Édition internationale

Le Premier ministre grec annonce un plan de développement de 23 milliards d’euros

Entièrement financé par les ressources du pays, ce programme constituera le principal instrument de développement du pays, complétant le financement de l’Union européenne.

Vue du stade olympique d'Athènes depuis les gradins, à l'extrémité droite de celui-ci Vue du stade olympique d'Athènes depuis les gradins, à l'extrémité droite de celui-ci
Écrit par Eliot Chalier
Publié le 22 juillet 2026

 

« Si vous avez épuisé votre sujet, vous avez épuisé votre auditoire. » Voilà les mots qui ont inauguré le discours de présentation du Programme national de développement (PND), lors d’un évènement organisé par le ministère de l'Économie nationale et des Finances. Kyriakos Mitsotakis, à l’origine de cette citation d’Oscar Wilde dénoncant la langue de bois, a ensuite exposé les priorités politiques et de développement qui sous-tendent ce nouveau plan quinquennal.

M. Mitsotakis a souligné que le PND s'appuie sur une initiative lancée en 2021, visant à établir une stratégie stable et de long terme n’étant pas dictée par les cycles électoraux. Il a insisté sur l'ampleur des ressources disponibles dans le cadre de ce nouveau programme, précisant que le budget global s'élève à 23 milliards d'euros.

 

Possible grâce au présent, préparant le futur

Par la suite, le Premier ministre grec a souligné que cet ambitieux programme est le fruit de la politique économique menée depuis 2019. La Grèce, a-t-il déclaré, est parvenue à atteindre ses objectifs budgétaires, à dégager des excédents primaires et à réduire sa dette publique plus rapidement que tout autre pays de l'OCDE, tout en dégageant des ressources pour les politiques sociales et l'investissement.

Mitsotakis a décrit le PND comme un outil essentiel pour soutenir la croissance de la Grèce jusqu'à la fin de la décennie, soulignant l'importance cruciale des investissements publics et privés pour converger vers les standards européens. Il a insisté sur le fait que ce plan financera des projets essentiels à l'échelle nationale, garantissant que « chaque recoin de Grèce ainsi que l'ensemble de ses 1 008 codes postaux » pourra en voir les résultats.

 

Des objectifs précis

Le ministre des Finances, Kyriakos Pierrakakis, a ensuite pris la parole : présentant le Programme national de développement comme la preuve des progrès de l'économie grecque, il a rappelé que la Grèce connaît une croissance supérieure à la moyenne européenne, que les investissements ont progressé de 12.1 % au premier trimestre 2026, et que le chômage a reculé à près de 8 %.

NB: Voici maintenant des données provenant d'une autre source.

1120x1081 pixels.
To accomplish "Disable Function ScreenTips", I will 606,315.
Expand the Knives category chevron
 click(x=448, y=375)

Le plan en lui-même s'articule autour de 37 programmes : 20 sectoriels, 13 régionaux et programmes spéciaux. Le financement sera principalement dirigé vers les autorités régionales et locales, avec un accent sur les infrastructures, la protection civile, l'adaptation au changement climatique, la transformation numérique, l'innovation et la cohésion sociale. Revenant au micro, Kyriakos Mitsotakis a souligné que les années à venir seraient déterminantes pour la Grèce, se disant confiant dans l’avenir du pays s’il parvient à s’adapter à une Europe et un monde en pleine mutation.

 

Une nouvelle façon d’agir

Pour atteindre cet objectif selon le Premier ministre, une étroite coopération entre l'État et les régions sera nécessaire, fondée sur une planification conjointe et des priorités nationales clairement définies. « La coordination entre l'État et les régions doit se poursuivre afin que, ensemble, nous puissions mettre en œuvre une stratégie nationale quinquennale », a-t-il souligné.

Le Premier ministre grec a ainsi affirmé qu’Athènes avait mis fin à sa conception centralisée des politiques publiques. Grâce à ce modèle plus proche et à l’écoute des besoins locaux, a-t-il déclaré, le pays a mis en place un cadre de planification lui permettant de répondre à ses besoins stratégiques sur le long terme, au lieu d’y répondre isolément et de manière moins efficace.